**Directions**
Where the records contain images, omit them, and repeat everything else word for word.

**Given data**
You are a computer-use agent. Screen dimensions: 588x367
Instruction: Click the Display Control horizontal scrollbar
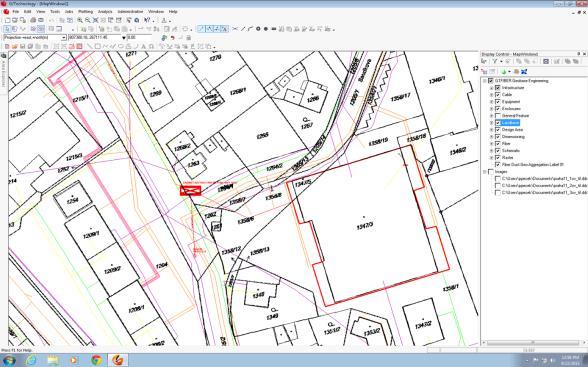pyautogui.click(x=533, y=343)
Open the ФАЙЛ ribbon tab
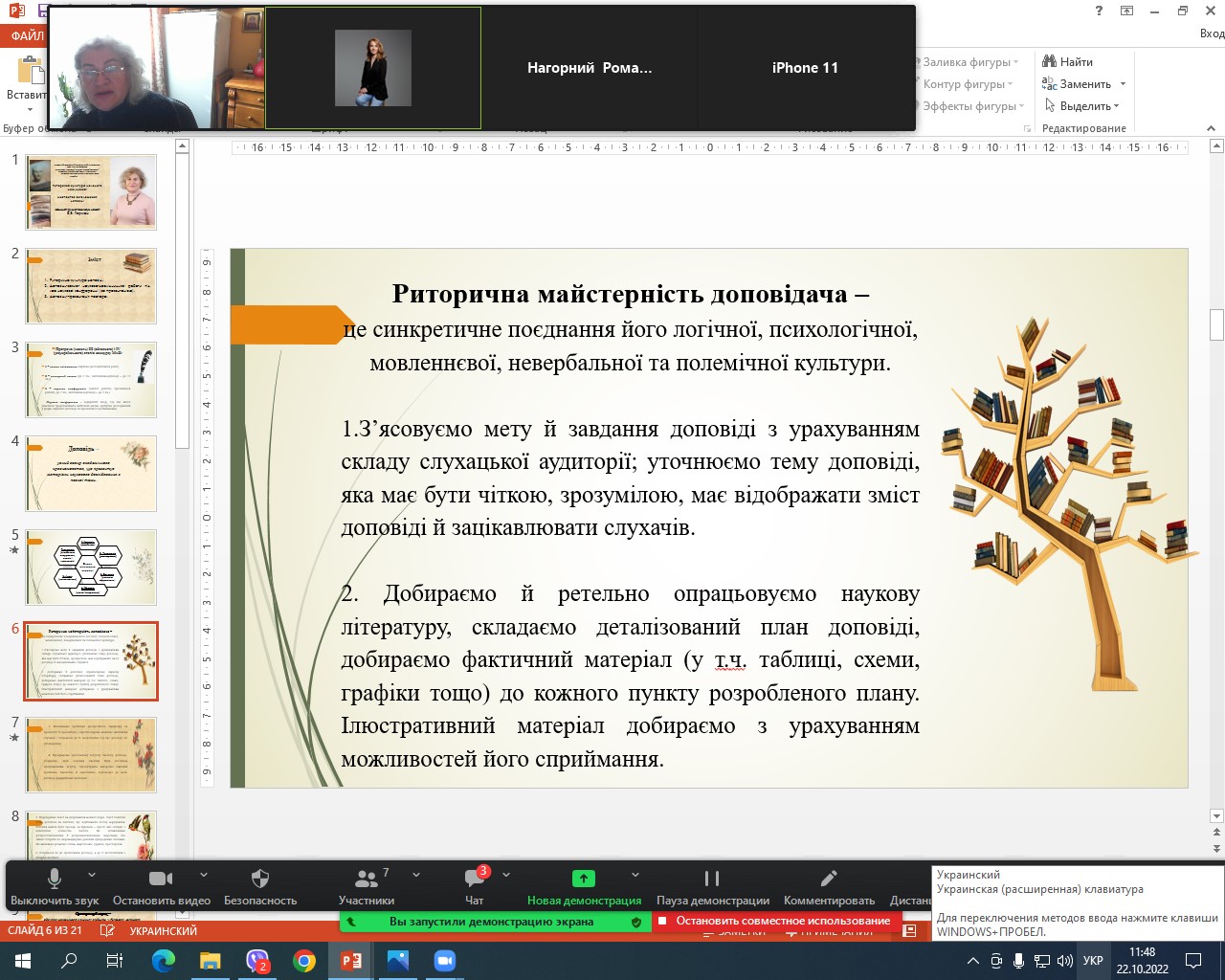This screenshot has width=1225, height=980. [x=25, y=35]
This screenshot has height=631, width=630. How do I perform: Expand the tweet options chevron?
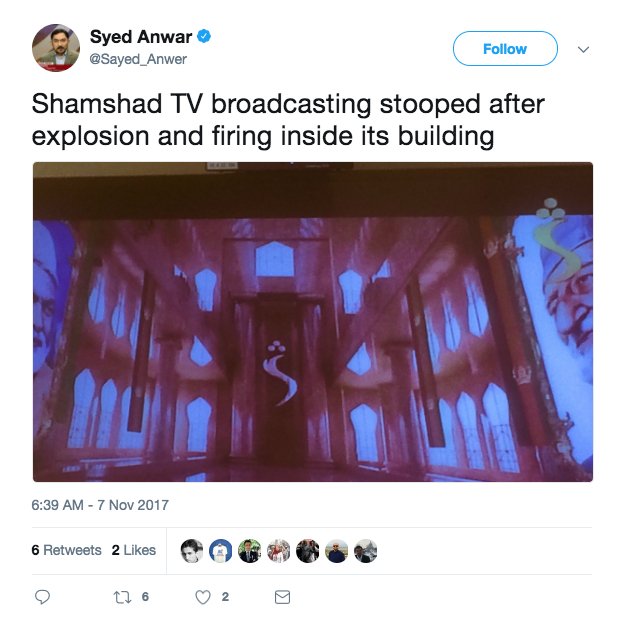pos(583,49)
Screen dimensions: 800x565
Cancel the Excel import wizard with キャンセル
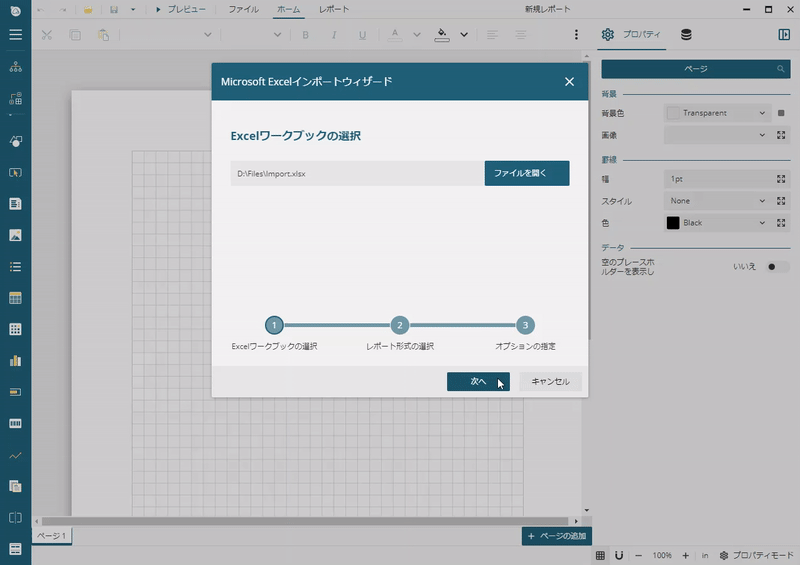click(x=550, y=381)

**Answer for the task**
You are a computer-use agent. Screen dimensions: 588x367
Instruction: Click the Display Control horizontal scrollbar
pyautogui.click(x=533, y=343)
Open the ФАЙЛ ribbon tab
This screenshot has width=1225, height=980. [x=25, y=35]
This screenshot has height=631, width=630. How do I perform: Expand the tweet options chevron?
pos(583,49)
Screen dimensions: 800x565
Cancel the Excel import wizard with キャンセル
click(x=550, y=381)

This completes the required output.